* 指示: 「At what coordinates should I click to accomplish: Select」を含む行からデータの最後までの行をすべてもう一度書き出し、回答にある座標の数値はどれも81ずつ増やしてください。画像は回答に入れないでください。

データセットに含まれる項目:
━━━━━━━━━━━━━━━━
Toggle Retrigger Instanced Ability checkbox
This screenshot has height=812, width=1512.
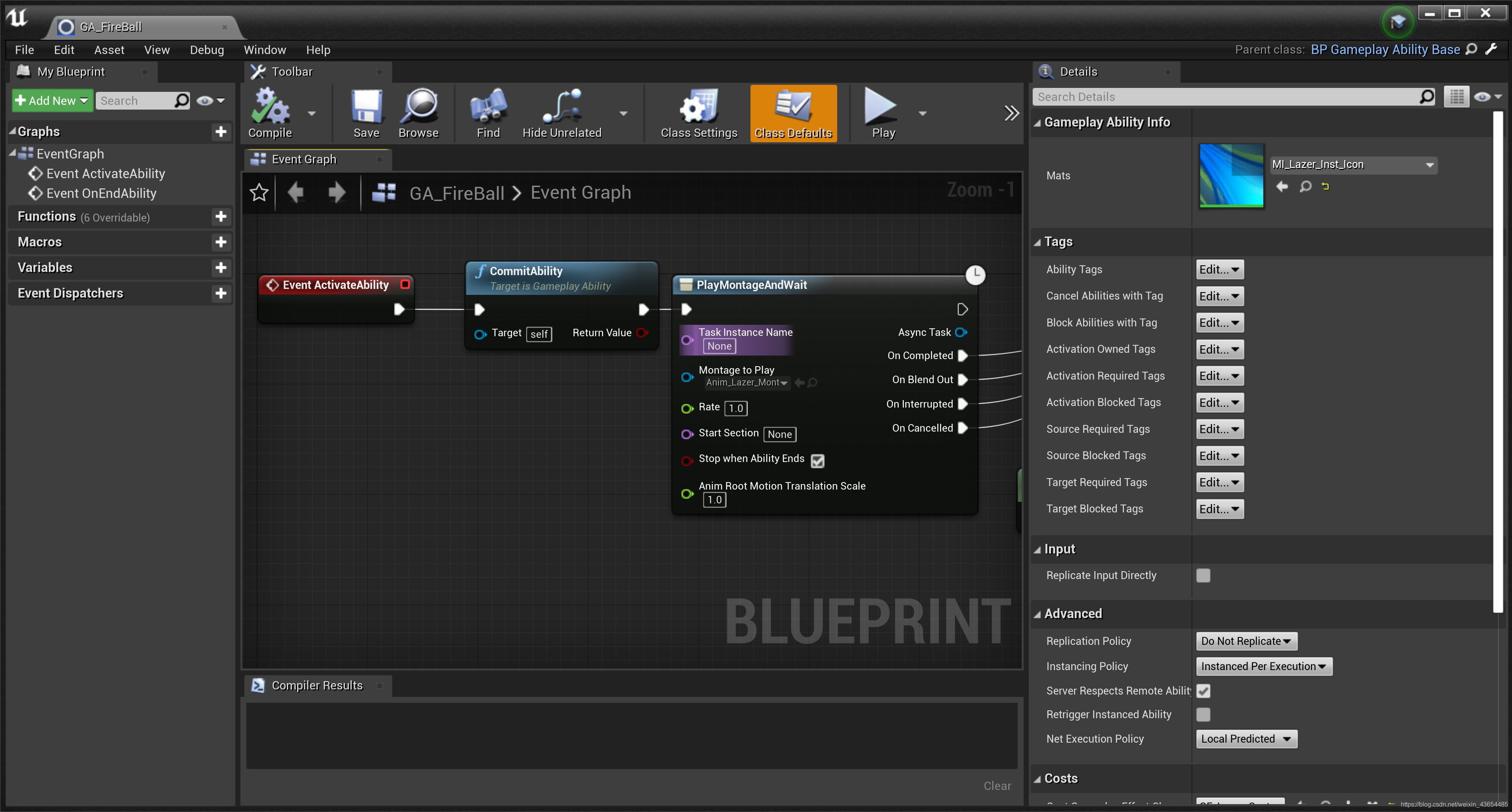1203,715
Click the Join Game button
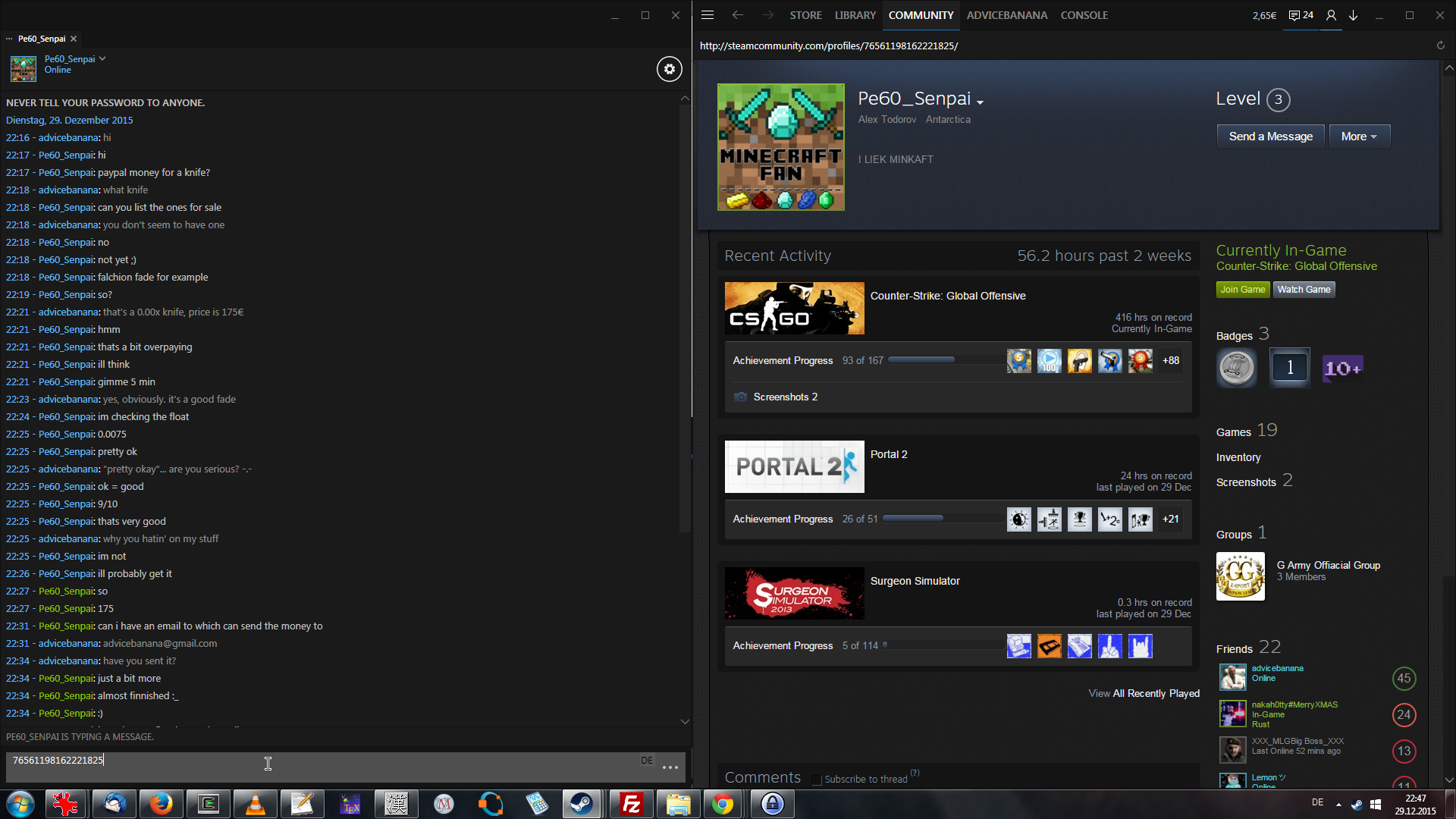This screenshot has width=1456, height=819. 1242,290
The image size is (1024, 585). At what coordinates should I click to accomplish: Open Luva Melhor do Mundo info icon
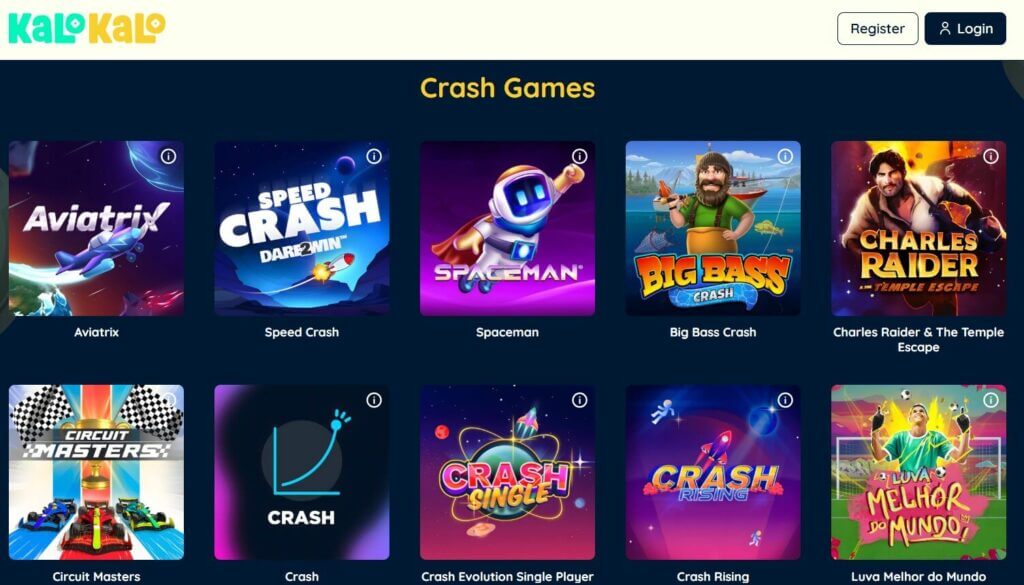point(991,400)
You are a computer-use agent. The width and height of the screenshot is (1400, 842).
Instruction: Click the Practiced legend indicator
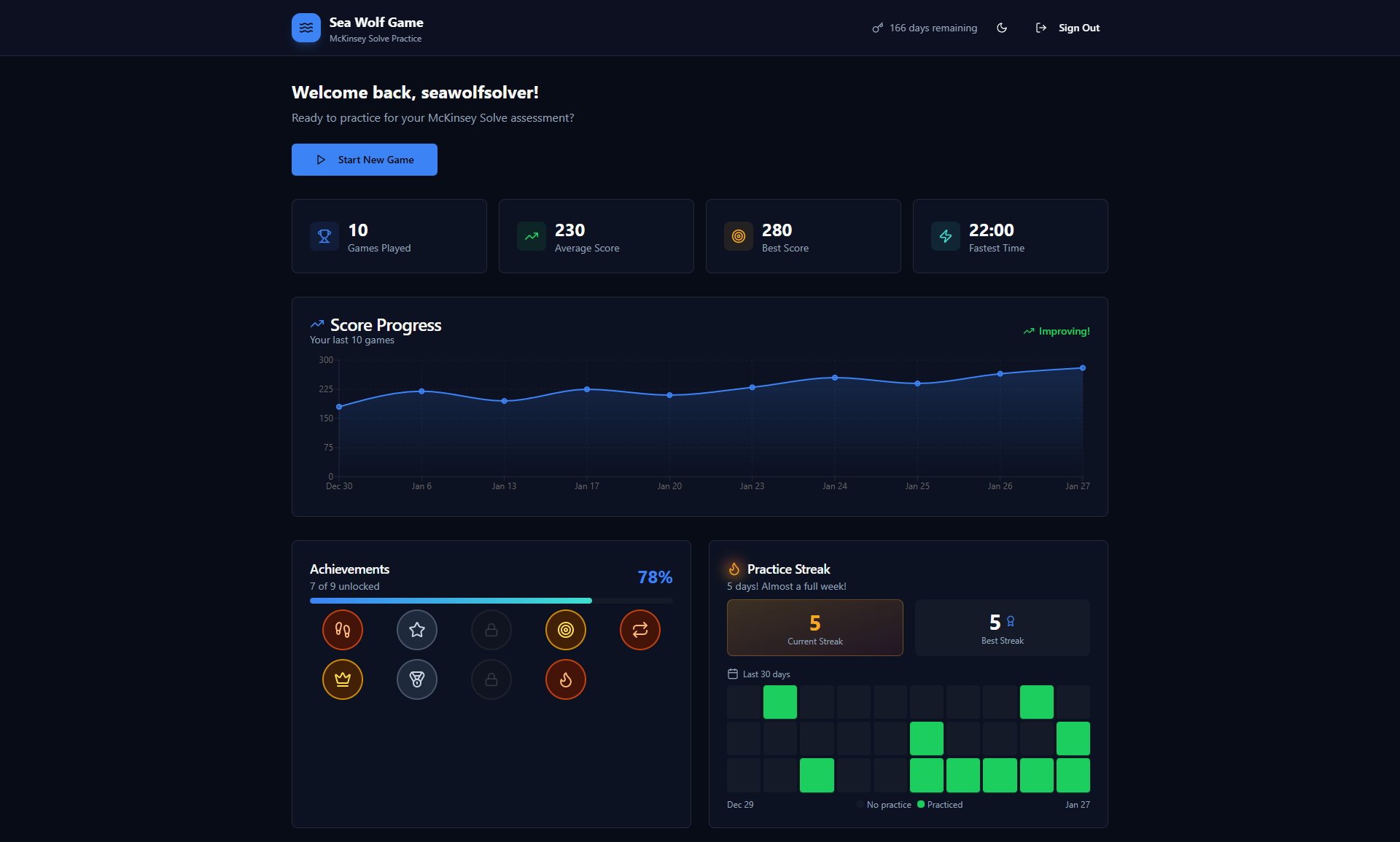(x=920, y=804)
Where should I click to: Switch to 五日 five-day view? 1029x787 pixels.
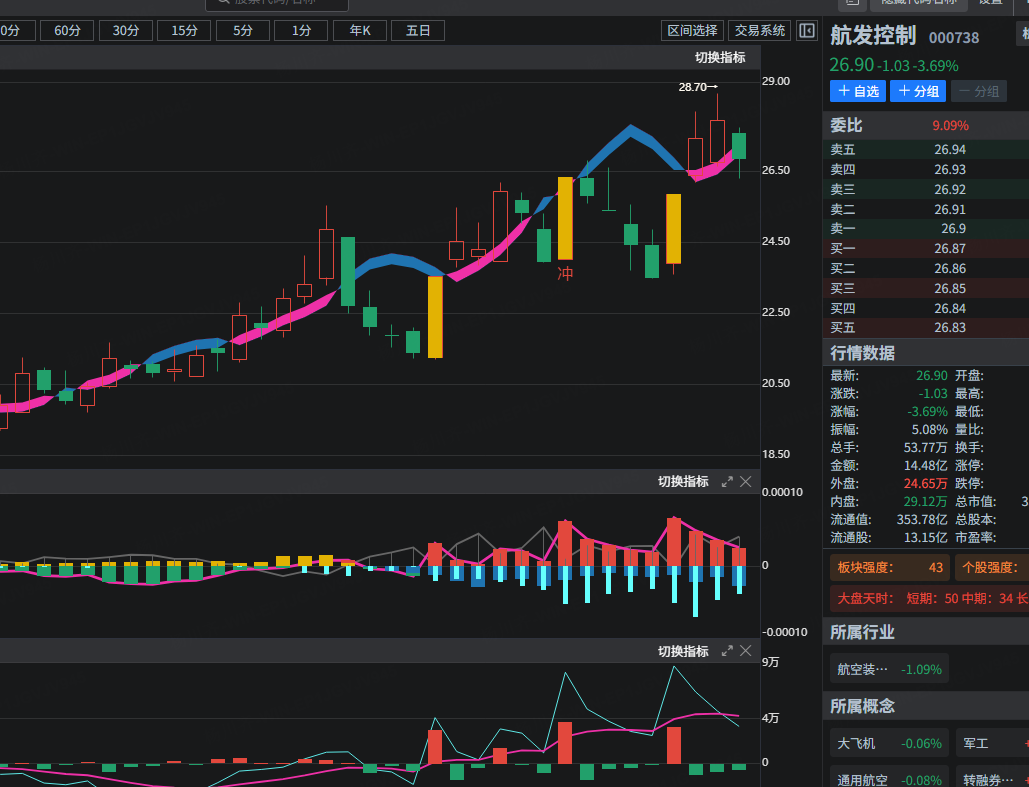(x=418, y=31)
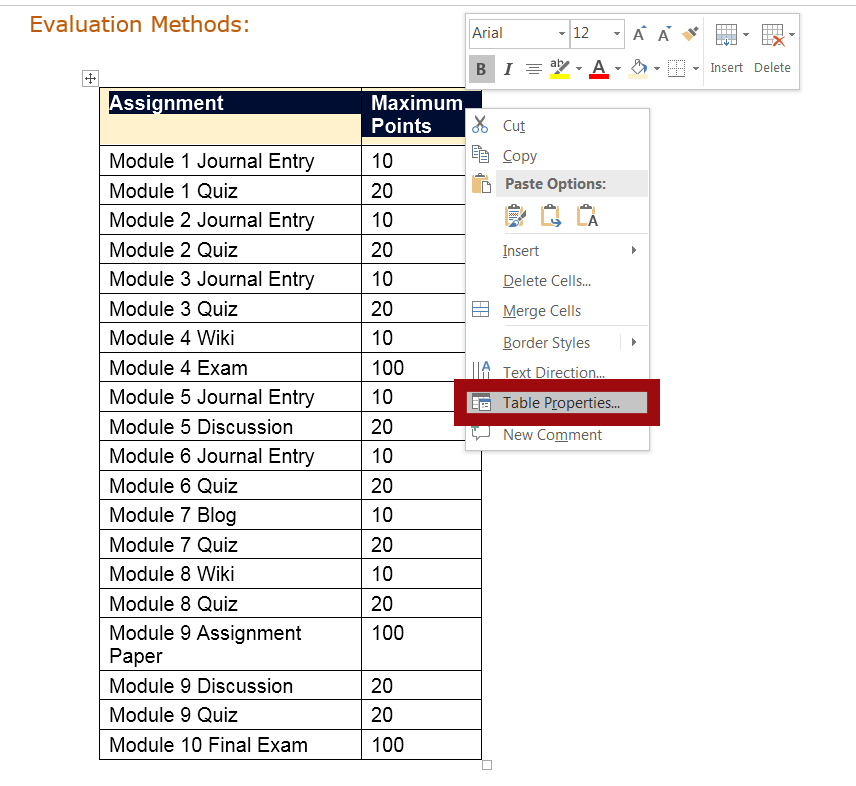This screenshot has width=856, height=786.
Task: Toggle italic formatting on selected text
Action: pos(507,69)
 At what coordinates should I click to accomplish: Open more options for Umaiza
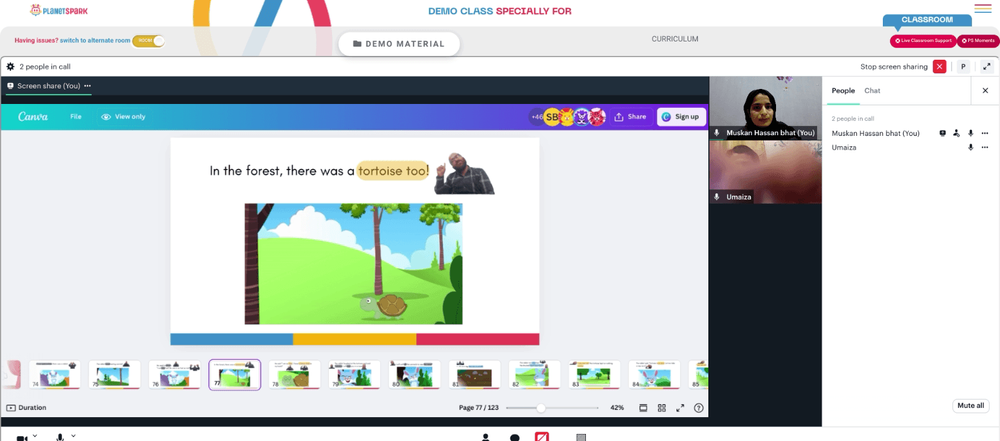click(985, 147)
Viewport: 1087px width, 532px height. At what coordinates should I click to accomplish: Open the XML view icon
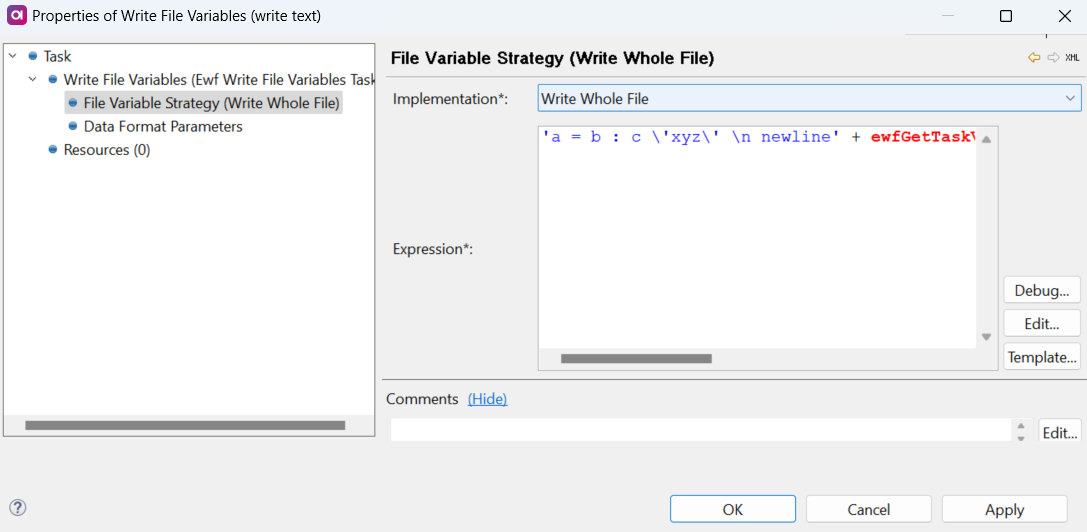[1072, 58]
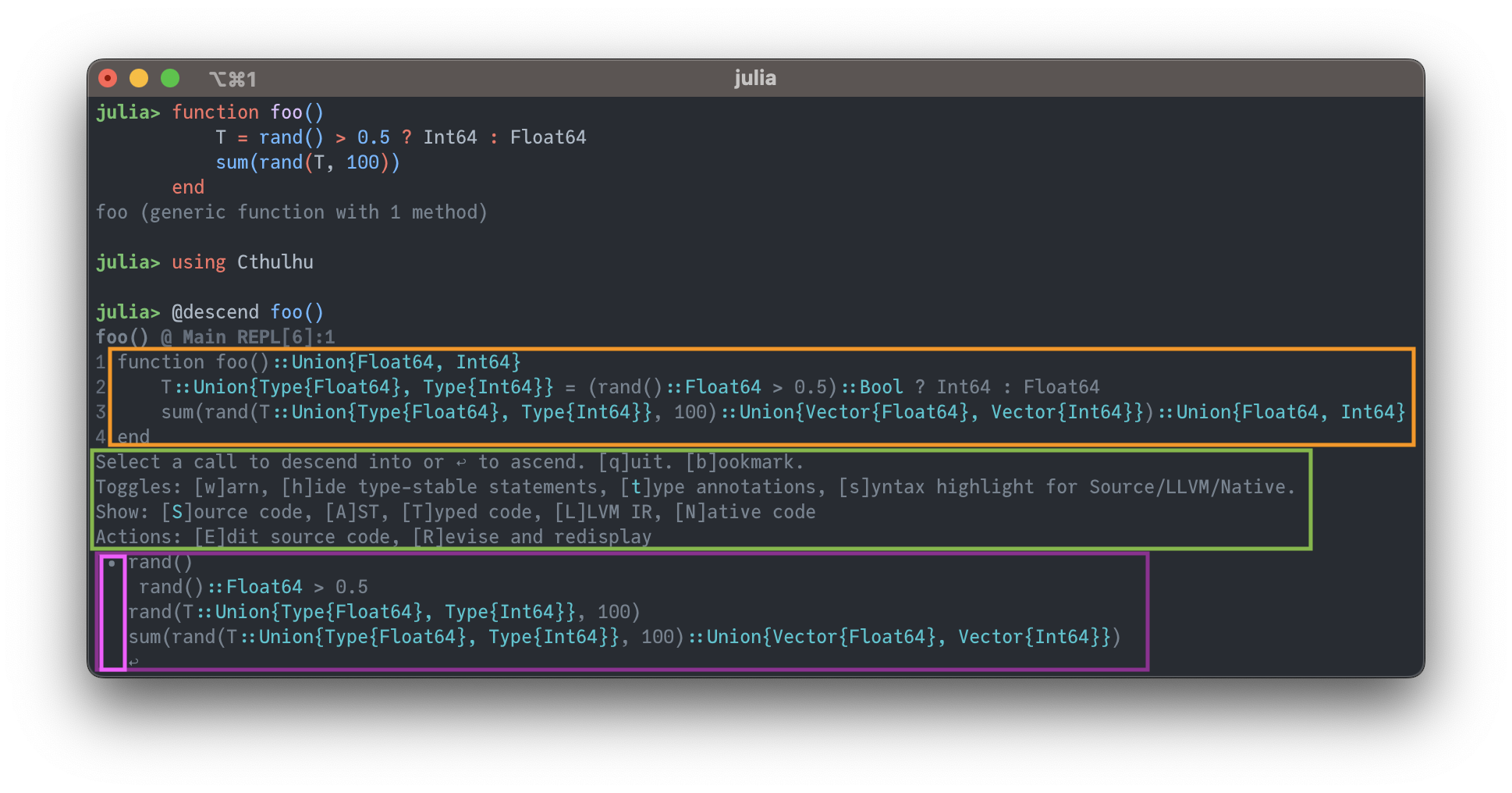Click the ⌥⌘1 window shortcut indicator

pos(232,79)
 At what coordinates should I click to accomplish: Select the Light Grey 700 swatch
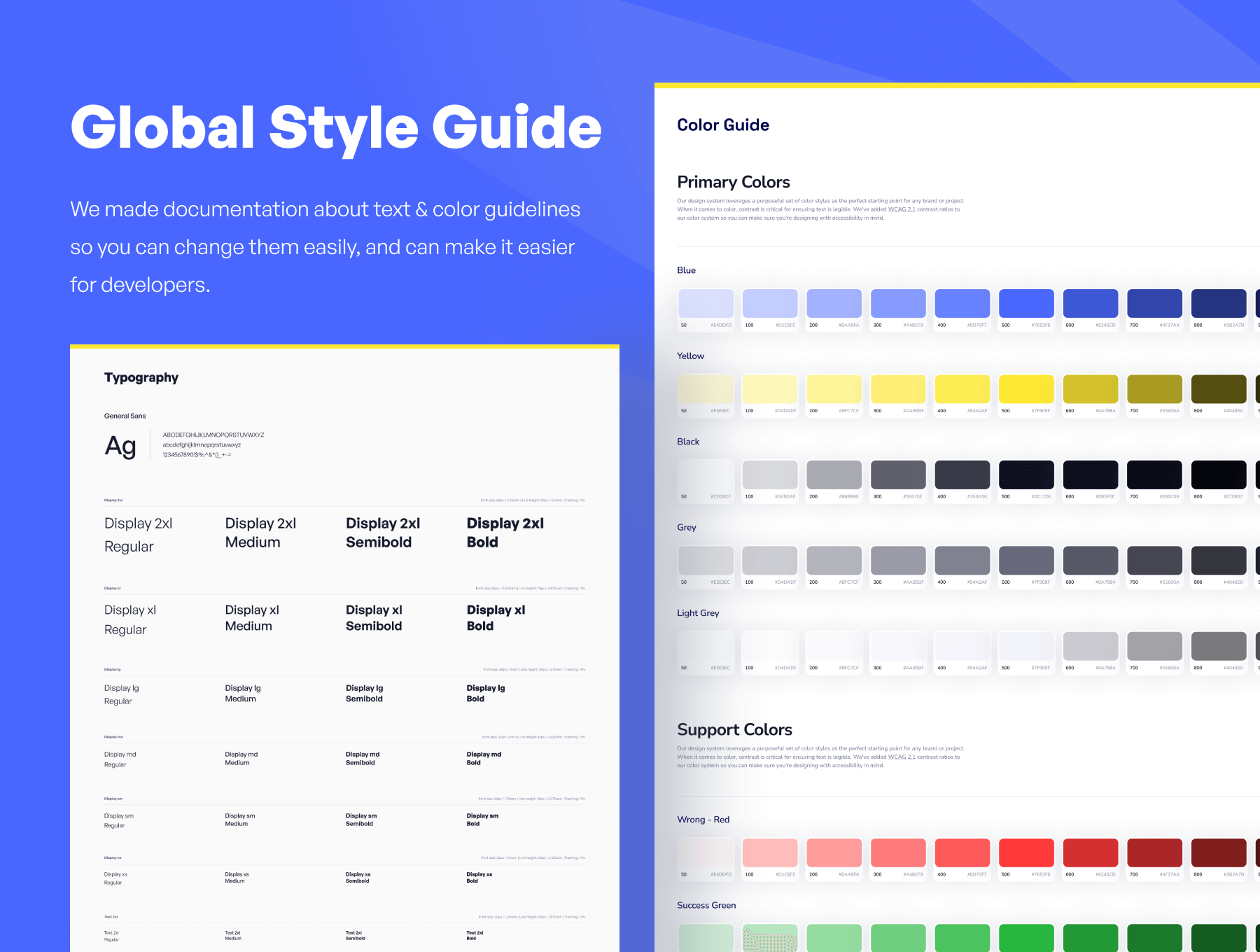1154,646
━━━━━━━━━━━━━━━━
* 回答:
 At what coordinates should I click to accomplish: Select the Light Grey 700 swatch
1235,727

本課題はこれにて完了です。